* _PROBLEM TO SOLVE_
Could you revise the lines below so that "Refuser" reads "Rejeter", with everything else left unchanged and the pictures omitted?

* _INFORMATION SUPPLIED_
--------------------------------------------------
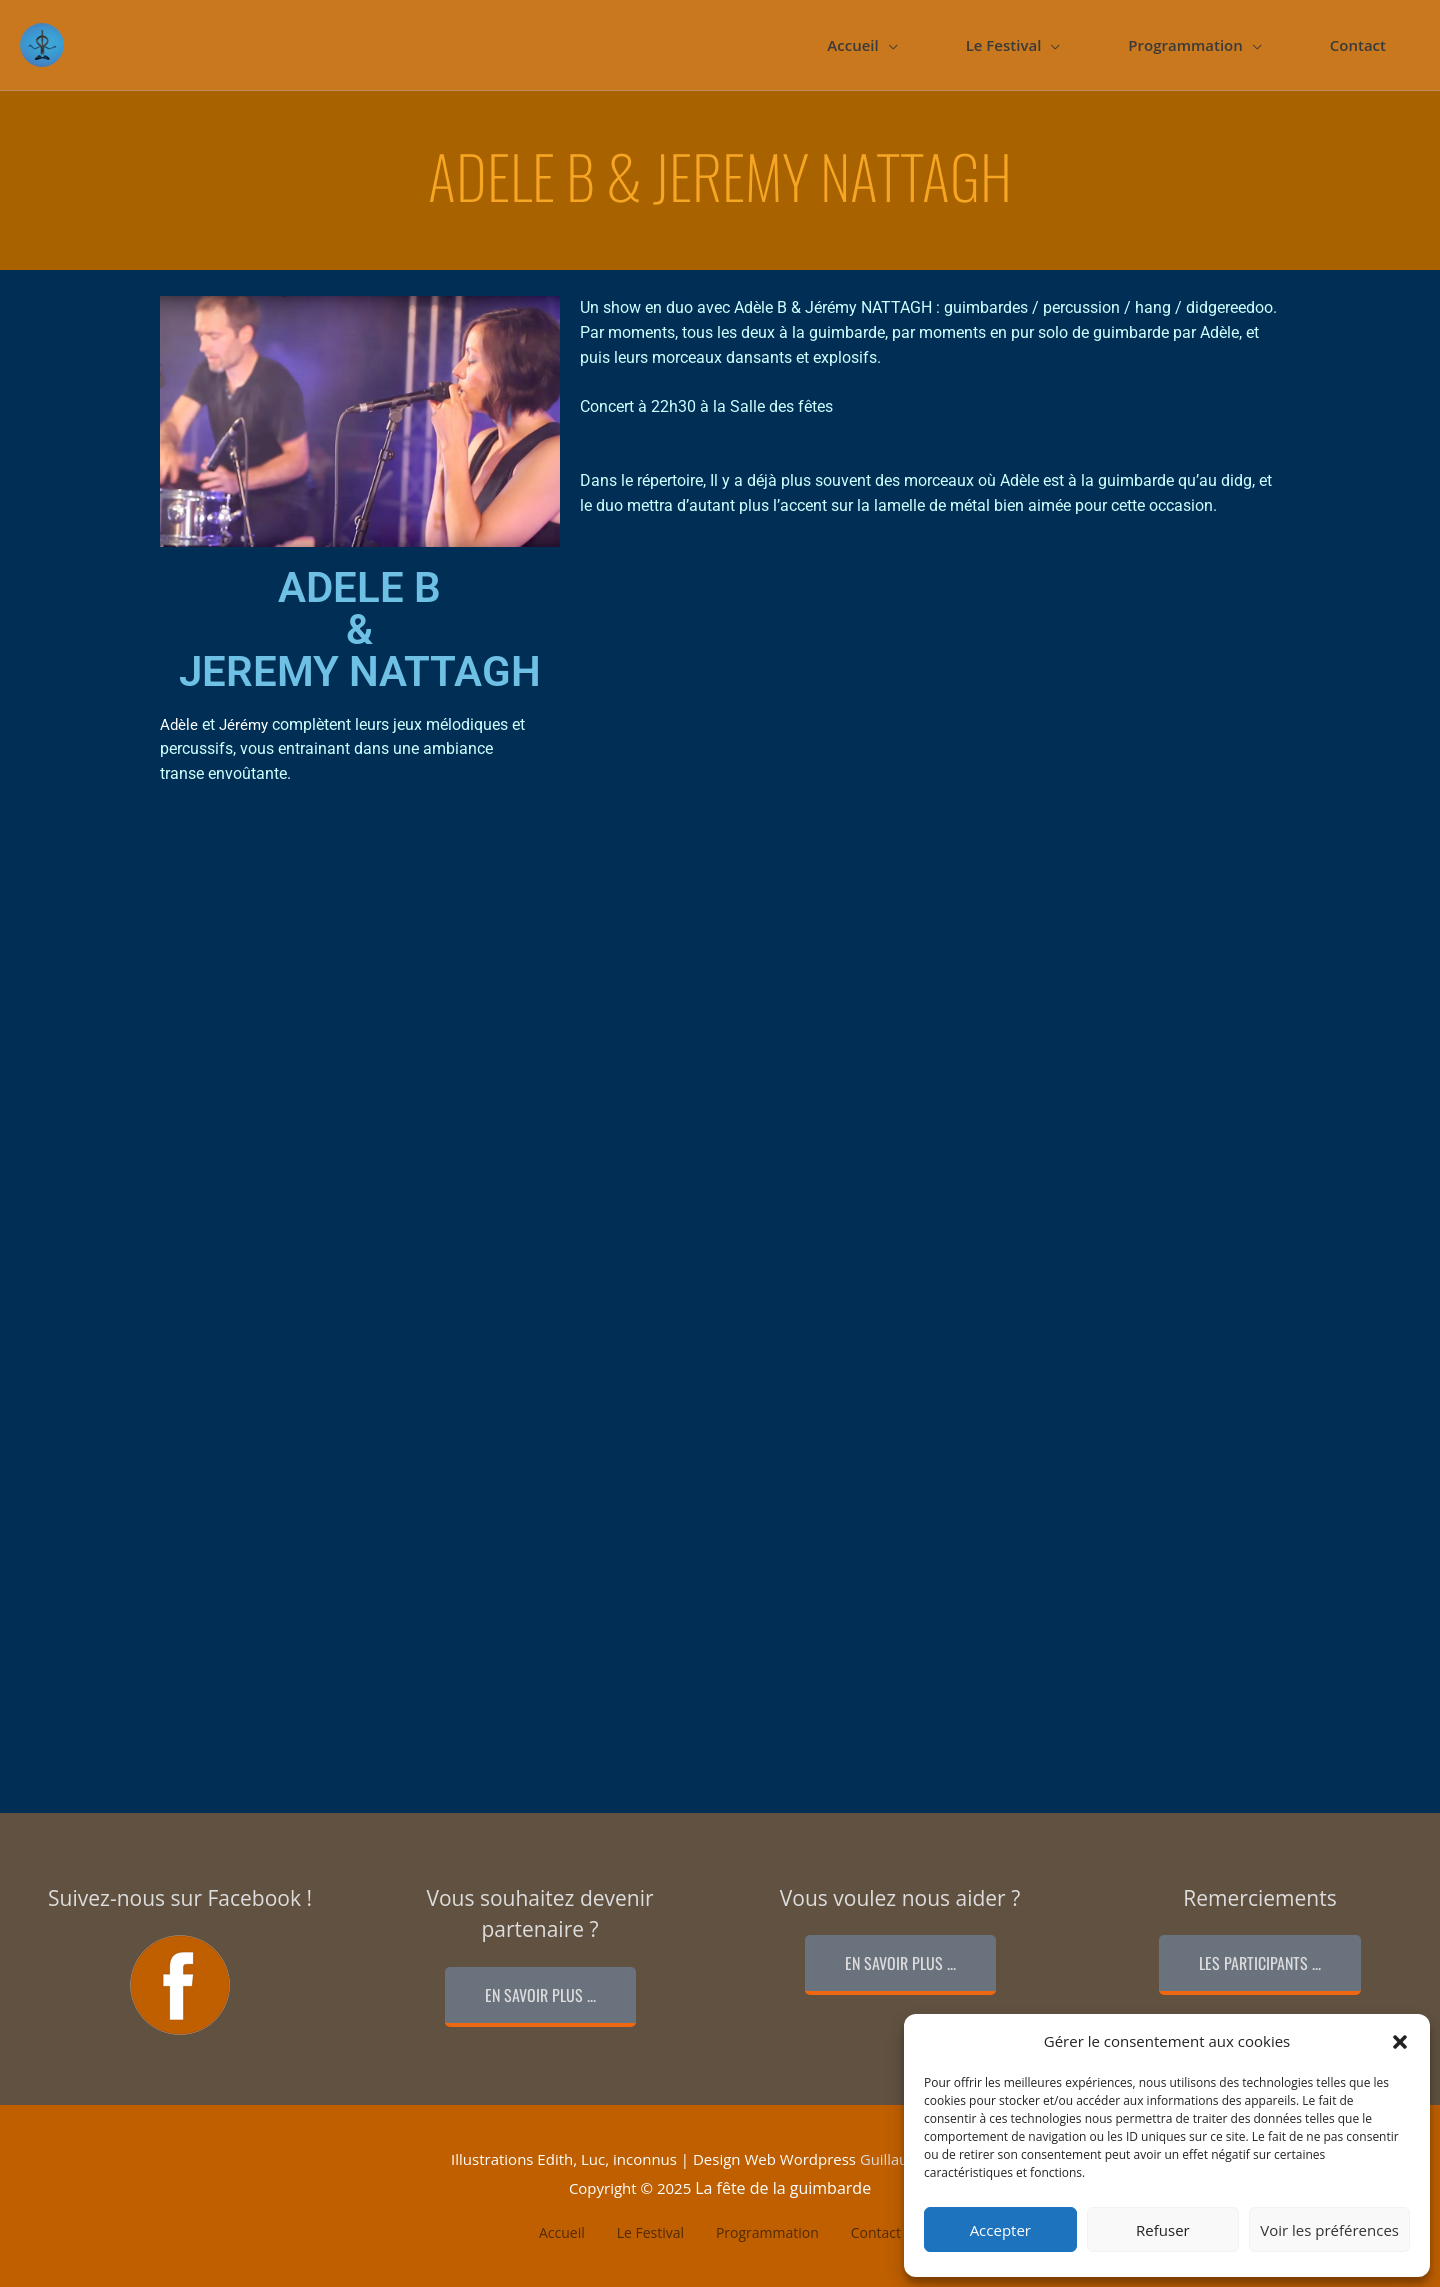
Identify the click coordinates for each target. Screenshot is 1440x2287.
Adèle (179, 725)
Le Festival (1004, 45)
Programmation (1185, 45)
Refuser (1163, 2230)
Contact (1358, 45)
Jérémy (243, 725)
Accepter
--------------------------------------------------
* _WORKED ANSWER_
Identify the click coordinates for each target. Screenshot is 1440x2287.
Adèle (179, 725)
Le Festival (1004, 45)
Programmation (1185, 45)
Rejeter (1163, 2230)
Contact (1358, 45)
Jérémy (243, 725)
Accepter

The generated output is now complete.